Brody notes that while the majority of distracted walkers fall between the ages of 18 and 34 (i.e., Millennials), it’s typically older people -- women who are 55 and older, specifically -- who end up in trouble.

Brody writes:

According to a 2013 study in Accident Analysis & Prevention, visits to emergency rooms for injuries involving distracted pedestrians on cell phones more than doubled between 2004 and 2010 and continues to grow.

If you think “emergency room visits” sound extreme, think again. Among these visits to the hospital, victims reported cases of various back, head and neck injuries. One person even shattered a pelvis.

He shattered a pelvis. And we still aren’t taking this issue seriously.

One statistic Brody discussed that I found very interesting was the difference between how Millennials and people over 35 feel about the issue. Whereas 81 percent of people over the age of 35 believed that distracted walking was a serious problem, only 70 percent of Millennials agreed.

Brody believes this is because Millennials have an affinity for multitasking, which she describes as central to our world.

Frankly, I can’t really dispute her claims. While writing this article, I'm also watching a soccer match and eating breakfast (just kidding).

On a serious note, Millennials have grown used to doing multiple things at once. However, when it comes our phones, we need to start considering how the cons of multitasking outweigh the benefit of getting many things done at once.

Aside from bumping into people on the streets, we’re also f*cking up our own backs.

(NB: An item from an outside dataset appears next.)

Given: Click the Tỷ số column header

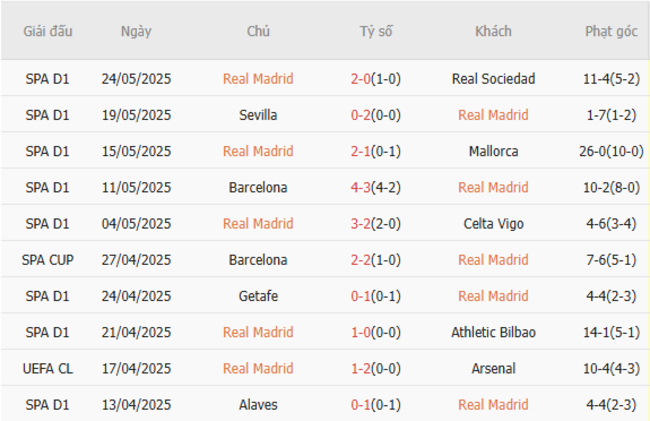Looking at the screenshot, I should pyautogui.click(x=376, y=31).
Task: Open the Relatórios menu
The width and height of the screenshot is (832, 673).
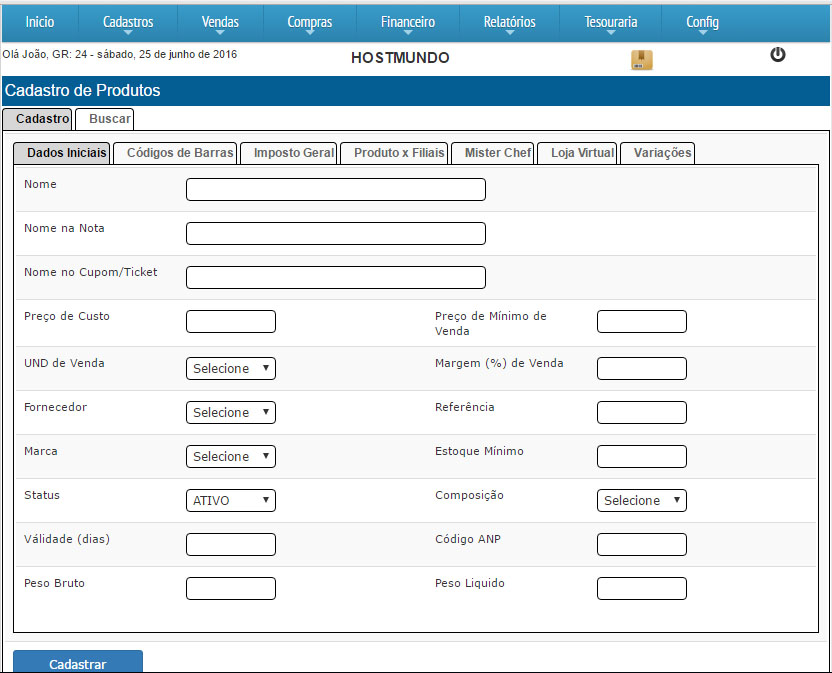Action: coord(509,22)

In a separate study posted on Medical Daily, texting can put as much as 50 pounds of pressure on your spine.

According to author Chris Weller:

At 15 degrees [of neck angle], a person feels 27 pounds of pressure; at 30 degrees, it ups to 40 pounds; at 45 degrees, 49 pounds; and at 60 degrees, a person should feel roughly 60 pounds of force on the spine.

If you walk with your head buried in your phone at close to a 60-degree angle, the weight on your spine would be equivalent to what it would be if you carried a toddler on your shoulders.

What does this mean for us? Probably nothing. Let’s be real: If we’re going to continue to smoke cigarettes despite the large warning on the front of every pack, I doubt we’ll give up texting while walking just because it’s a safety hazard.

But we definitely should -- if not for our own spines (or the general awareness of our surroundings), but for the other people on the street who are trying to safely get to their destination. If you don't care about your own health, try to care about the wellness of the people around you.

Imagine if it was your parent -- or grandparent, God forbid -- who ended up in the hospital with that broken pelvis as a result of a distracted walker.

Do the right thing. Eyes on the sidewalk, people.